=== TEXT FOR ANALYSIS ===

These translational models could also be used to study drug resistance mechanisms, in particular to understand why the majority of DDLPS show limited responsiveness to chemotherapy. Although surgical resection of DDLPS usually involves the excision of a substantial amount of tissue, the material excised from our patient was scant as it was a recurrent lesion. Inoculation of primary cells into mouse models was therefore not feasible and the experimental approach had to be scaled down to accommodate the limited material available. In such settings, the zebrafish model, requiring only a small number of cells per assay, becomes a valuable resource as it allows for the evaluation of complex cancer-related features such as cell migration, extravasation, invasion and metastasis formation (He et al., 2012; Pickart and Klee, 2014; Stoletov and Klemke, 2008). The model also has at least two other important advantages: the transparent body of the embryos permits an easy follow up of injected cells, and clear results can be obtained after only a few days (Konantz et al., 2012). For these reasons we functionally assayed primary cells in zebrafish, successfully engrafting for the first time liposarcoma cells from a near-patient culture into this in vivo model. The cells were retained until the end of experiment at 4 dpi and showed progressive migration from the site of implantation. This finding is in line with our in vitro functional characterization of these cells which showed extensive extracellular matrix (ECM) remodeling abilities and MMP upregulation when the cells were seeded on collagen scaffolds. This migratory phenotype has been well documented in zebrafish xenografts of malignant cells and is not recapitulated by healthy or non-transformed, fibrotic-derived tissues (Barriuso et al., 2015). In addition, the previously mentioned studies (Bansal et al., 2014; Barriuso et al., 2015; Bentley et al., 2015; Marques et al., 2009; Orlova et al., 2014; Pruvot et al., 2011; Rampazzo et al., 2013) reported that cells derived from healthy tissues and from non-invasive malignant cells are not retained in the zebrafish and tend to disappear a few days after transplantation. Moreover, the in vivo behavior of these cells closely resembled that of the local invasive phenotype in the patient, as reported in the pathologist's referral of the excised tumor.
Although this work is limited by the inclusion of only a single primary culture, we provided proof of concept that the 3D and the zebrafish models could be used in translational research studies for biomolecular analyses, drug screenings and tumor invasiveness assays of patient-derived material.
Optimization and validation of these models through the culturing and xenografting of additional primary specimens is required, especially in order to explore the usefulness of these systems to study different tumor subtypes maintaining their heterogeneity. Finally, the use of the zebrafish may be exploited to compare the in vivo behavior of primary cells cultured in 3D or in monolayer systems, and to test the efficacy of drugs on primary cells engrafted in vivo.

===

Rewrite the zebrafish passage starting at "Although this work" and ending at "engrafted in vivo.", putting "initial evidence" in place of "proof of concept". Use only the zebrafish passage.

=== EXTRACTED MATERIAL ===

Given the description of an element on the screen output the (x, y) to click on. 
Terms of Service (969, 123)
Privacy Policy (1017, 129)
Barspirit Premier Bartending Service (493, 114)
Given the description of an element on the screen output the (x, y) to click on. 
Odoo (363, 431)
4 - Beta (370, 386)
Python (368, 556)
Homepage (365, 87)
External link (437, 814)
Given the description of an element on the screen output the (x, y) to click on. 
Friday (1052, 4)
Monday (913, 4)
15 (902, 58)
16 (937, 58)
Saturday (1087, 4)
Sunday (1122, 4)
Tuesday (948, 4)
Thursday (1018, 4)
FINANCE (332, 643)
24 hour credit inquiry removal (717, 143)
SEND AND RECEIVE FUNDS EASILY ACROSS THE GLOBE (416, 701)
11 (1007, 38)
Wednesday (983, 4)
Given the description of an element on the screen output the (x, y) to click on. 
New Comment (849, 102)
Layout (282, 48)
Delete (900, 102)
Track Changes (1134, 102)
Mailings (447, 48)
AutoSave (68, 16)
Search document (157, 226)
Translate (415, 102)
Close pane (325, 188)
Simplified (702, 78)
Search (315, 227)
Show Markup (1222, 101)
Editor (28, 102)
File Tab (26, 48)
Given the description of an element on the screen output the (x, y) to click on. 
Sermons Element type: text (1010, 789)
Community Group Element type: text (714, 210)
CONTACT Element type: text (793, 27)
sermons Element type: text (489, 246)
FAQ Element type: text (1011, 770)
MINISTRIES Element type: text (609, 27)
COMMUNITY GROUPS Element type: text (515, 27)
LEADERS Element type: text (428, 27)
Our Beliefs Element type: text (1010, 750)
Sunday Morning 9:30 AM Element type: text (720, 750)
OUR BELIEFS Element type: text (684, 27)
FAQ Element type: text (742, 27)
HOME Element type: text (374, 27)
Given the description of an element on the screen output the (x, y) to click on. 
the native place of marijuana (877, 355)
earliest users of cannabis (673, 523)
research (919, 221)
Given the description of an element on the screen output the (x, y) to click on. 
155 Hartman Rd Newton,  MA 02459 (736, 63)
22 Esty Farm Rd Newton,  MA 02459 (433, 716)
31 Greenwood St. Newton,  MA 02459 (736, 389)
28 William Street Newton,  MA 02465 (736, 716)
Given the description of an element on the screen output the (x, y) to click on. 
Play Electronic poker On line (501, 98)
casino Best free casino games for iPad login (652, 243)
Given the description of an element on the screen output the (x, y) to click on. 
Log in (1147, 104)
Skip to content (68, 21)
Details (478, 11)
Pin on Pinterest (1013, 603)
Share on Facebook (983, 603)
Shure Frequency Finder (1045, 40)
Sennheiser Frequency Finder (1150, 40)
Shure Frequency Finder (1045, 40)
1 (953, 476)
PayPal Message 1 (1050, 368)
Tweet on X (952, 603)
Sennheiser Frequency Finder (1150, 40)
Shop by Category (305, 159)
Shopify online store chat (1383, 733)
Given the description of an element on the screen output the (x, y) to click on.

===

▶ [THE COMPLETED TASK]
Although this work is limited by the inclusion of only a single primary culture, we provided initial evidence that the 3D and the zebrafish models could be used in translational research studies for biomolecular analyses, drug screenings and tumor invasiveness assays of patient-derived material.
Optimization and validation of these models through the culturing and xenografting of additional primary specimens is required, especially in order to explore the usefulness of these systems to study different tumor subtypes maintaining their heterogeneity. Finally, the use of the zebrafish may be exploited to compare the in vivo behavior of primary cells cultured in 3D or in monolayer systems, and to test the efficacy of drugs on primary cells engrafted in vivo.